* What to work on
Using the data that follows, return exactly the lines from the one that contains "Habitat Restoration (431, 151)" through the one that contains "All Posts (208, 151)", ends included.

* The records
::::

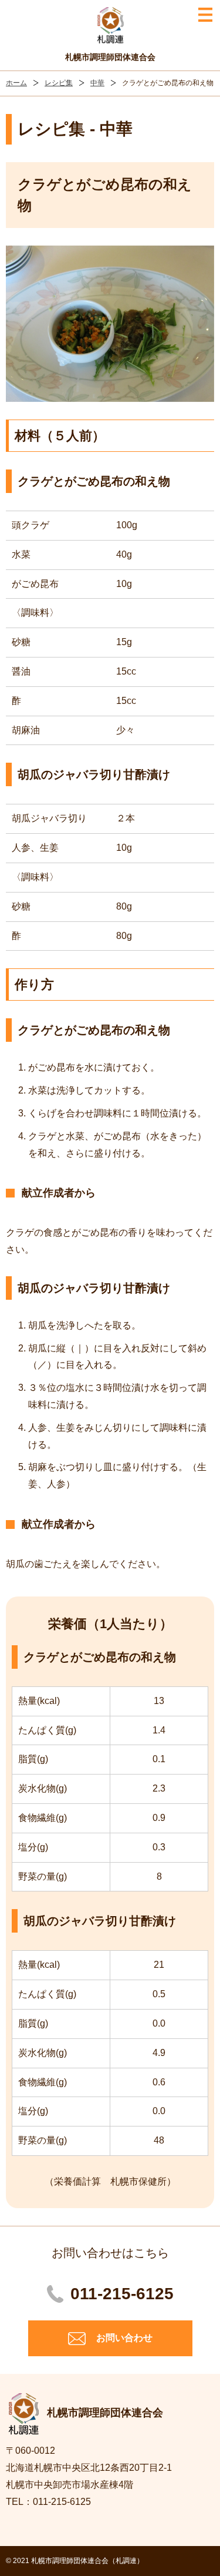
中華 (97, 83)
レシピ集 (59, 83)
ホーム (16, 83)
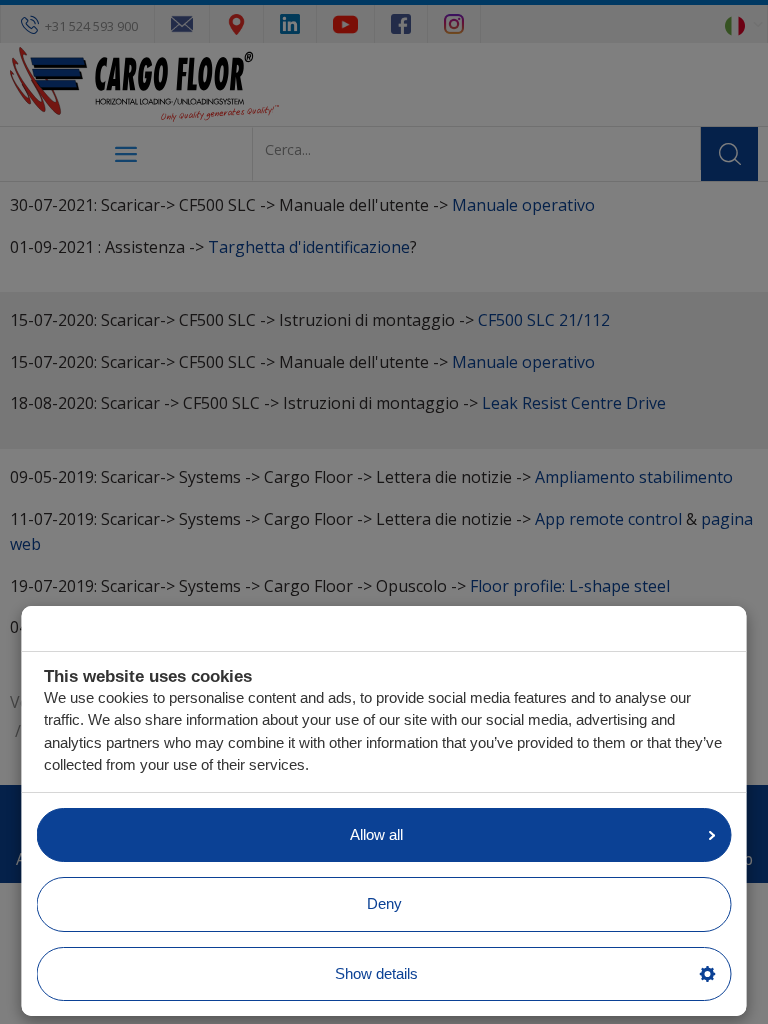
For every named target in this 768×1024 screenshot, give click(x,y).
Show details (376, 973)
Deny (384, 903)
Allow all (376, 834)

::::

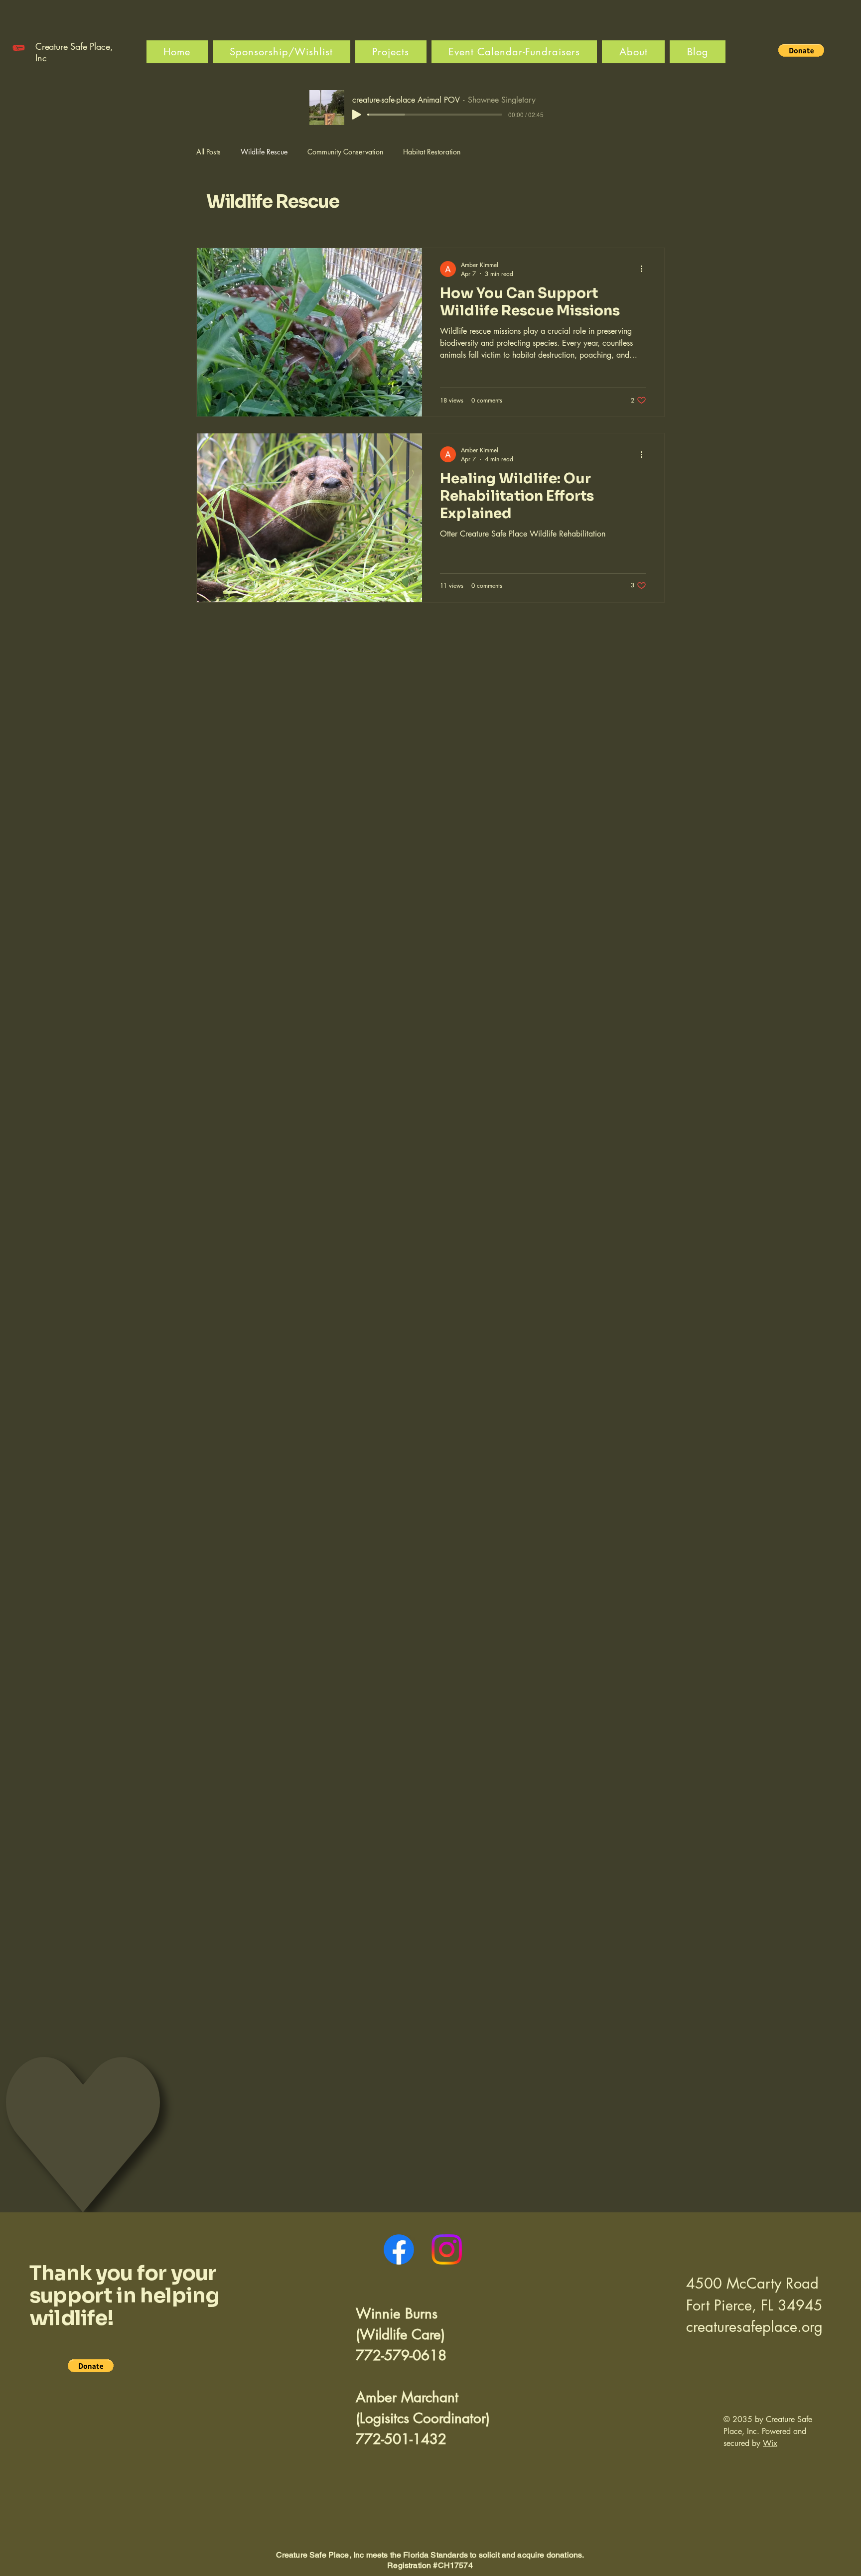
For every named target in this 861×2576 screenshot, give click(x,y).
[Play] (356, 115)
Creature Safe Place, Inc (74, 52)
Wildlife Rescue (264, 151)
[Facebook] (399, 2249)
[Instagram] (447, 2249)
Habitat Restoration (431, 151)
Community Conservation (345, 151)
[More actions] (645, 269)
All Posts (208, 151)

::::

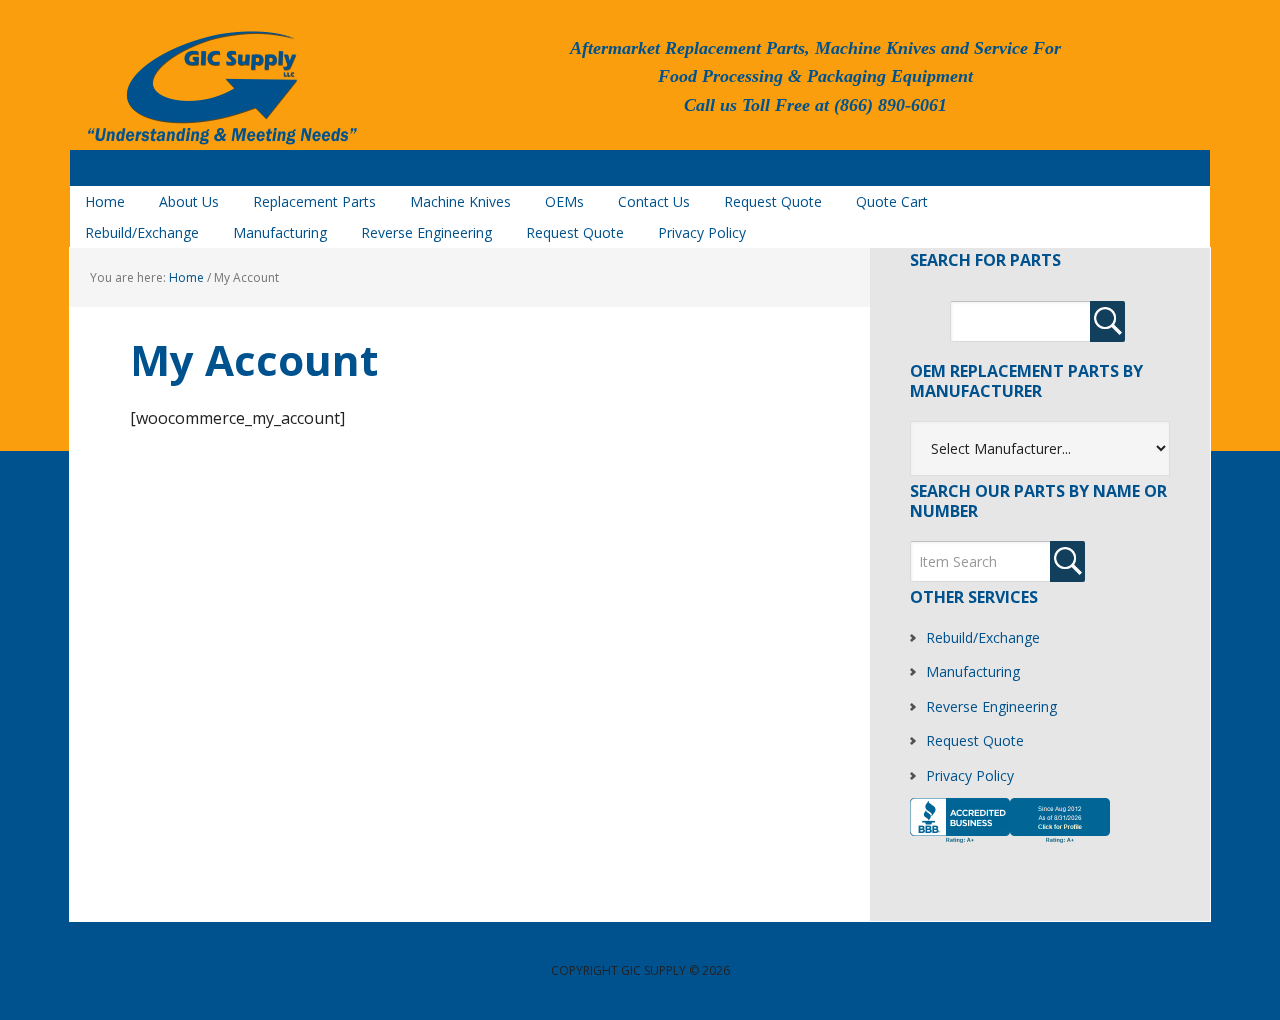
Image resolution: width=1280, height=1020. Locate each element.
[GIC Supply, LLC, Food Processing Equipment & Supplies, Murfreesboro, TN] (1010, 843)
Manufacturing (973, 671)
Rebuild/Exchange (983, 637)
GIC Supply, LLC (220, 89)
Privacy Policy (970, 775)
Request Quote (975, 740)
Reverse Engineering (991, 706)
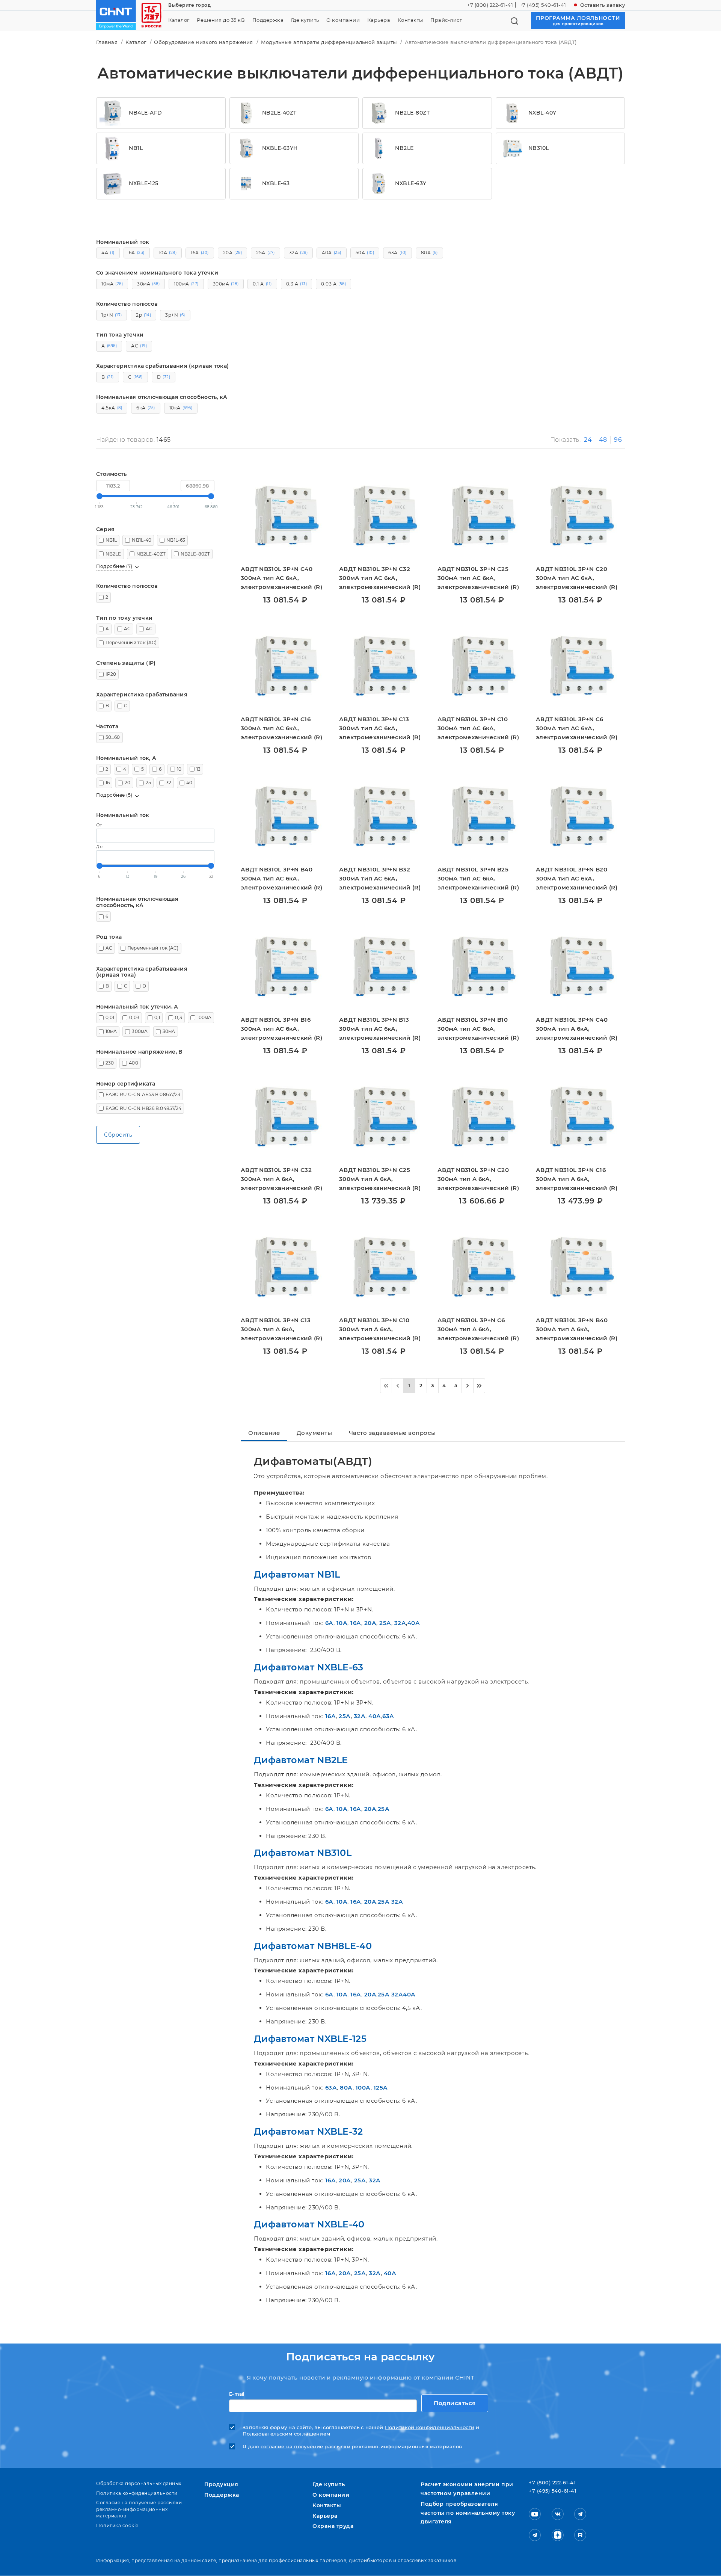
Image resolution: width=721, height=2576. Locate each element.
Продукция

::::

* Exercise result
Habitat Restoration (431, 151)
Community Conservation (345, 151)
[More actions] (645, 269)
All Posts (208, 151)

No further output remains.